Multi-Target Federated Backdoor Attack Based on Feature Aggregation

TL;DR

This paper introduces a novel federated backdoor attack method based on feature aggregation that bypasses detection and achieves high success rates, including the first zero-shot attack in federated learning.

Contribution

The paper proposes a new federated backdoor attack framework utilizing feature aggregation, aligning trigger dimensions with images and enabling simultaneous multi-class trigger generation.

Findings

Achieves a 77.39% success rate in zero-shot backdoor attacks.

Successfully bypasses existing detection methods.

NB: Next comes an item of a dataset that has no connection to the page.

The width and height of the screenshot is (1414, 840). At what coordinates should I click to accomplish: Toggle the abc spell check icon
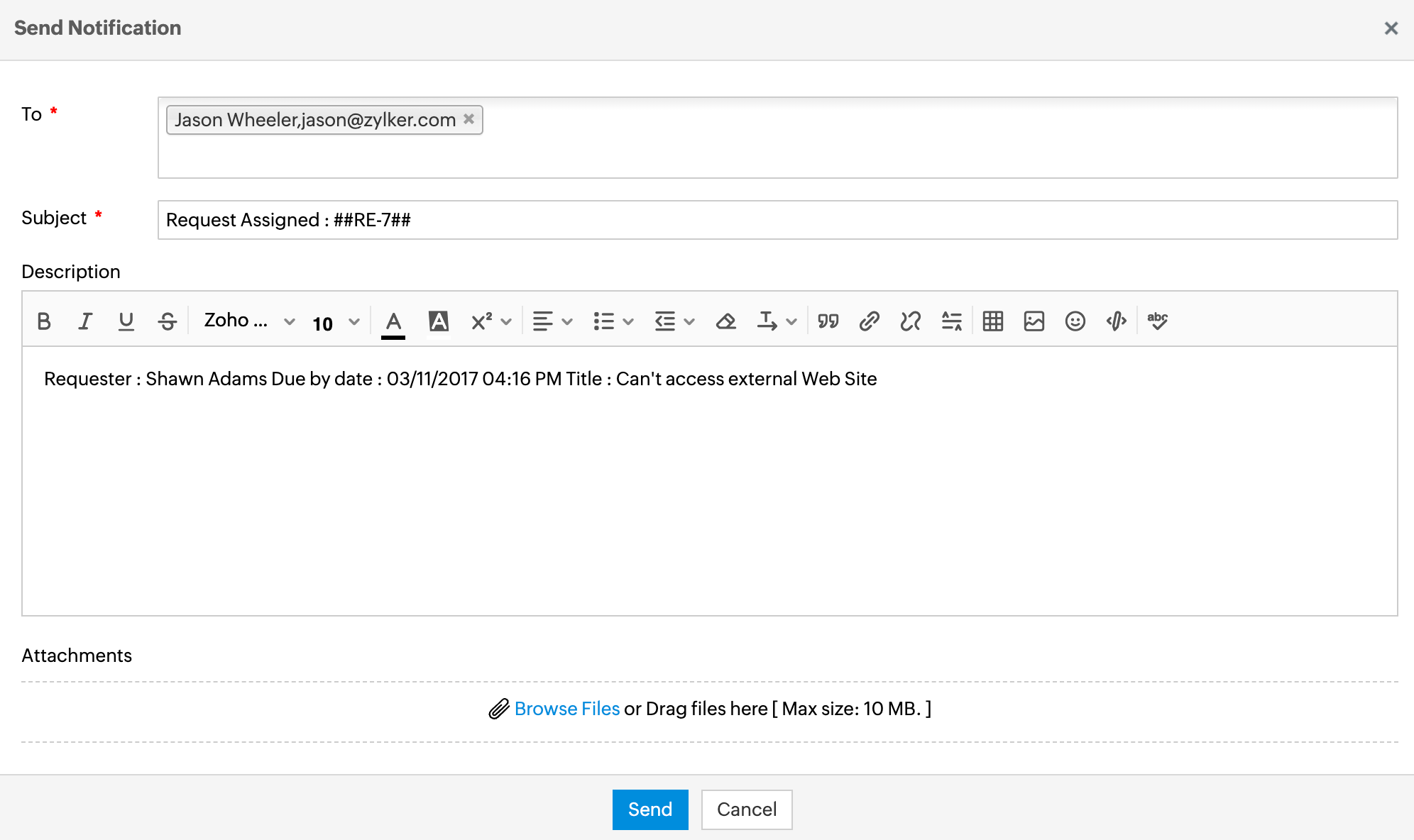tap(1157, 321)
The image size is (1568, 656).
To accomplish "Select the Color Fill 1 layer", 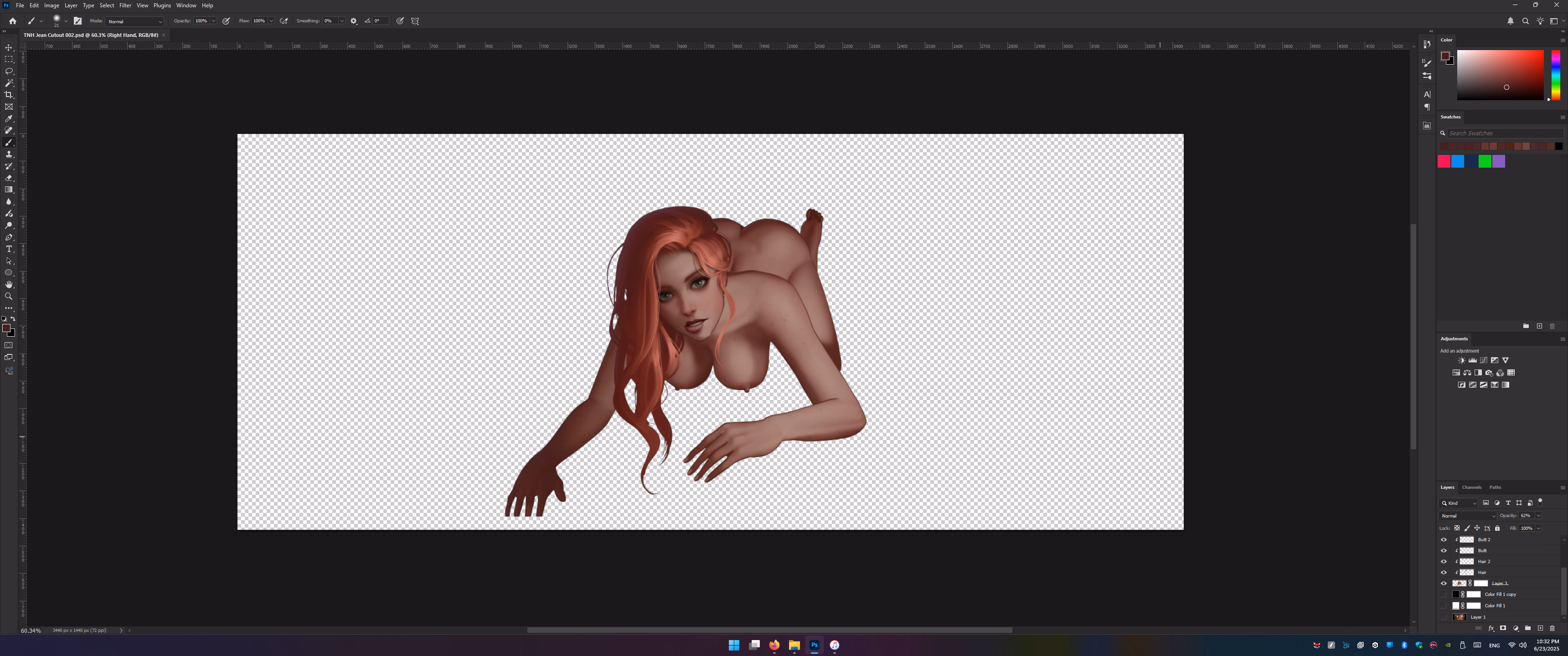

Reduces trigger production time across multiple classes.

Abstract

Current federated backdoor attacks focus on collaboratively training backdoor triggers, where multiple compromised clients train their local trigger patches and then merge them into a global trigger during the inference phase. However, these methods require careful design of the shape and position of trigger patches and lack the feature interactions between trigger patches during training, resulting in poor backdoor attack success rates. Moreover, the pixels of the patches remain untruncated, thereby making abrupt areas in backdoor examples easily detectable by the detection algorithm. To this end, we propose a novel benchmark for the federated backdoor attack based on feature aggregation. Specifically, we align the dimensions of triggers with images, delimit the trigger's pixel boundaries, and facilitate feature interaction among local triggers trained by each compromised client. Furthermore, leveraging the intra-class attack strategy, we propose the simultaneous generation of backdoor triggers for all target classes, significantly reducing the overall production time for triggers across all target classes and increasing the risk of the federated model being attacked. Experiments demonstrate that our method can not only bypass the detection of defense methods while patch-based methods fail, but also achieve a zero-shot backdoor attack with a success rate of 77.39%. To the best of our knowledge, our work is the first to implement such a zero-shot attack in federated learning. Finally, we evaluate attack performance by varying the trigger's training factors, including poison location, ratio, pixel bound, and trigger training duration (local epochs and communication rounds).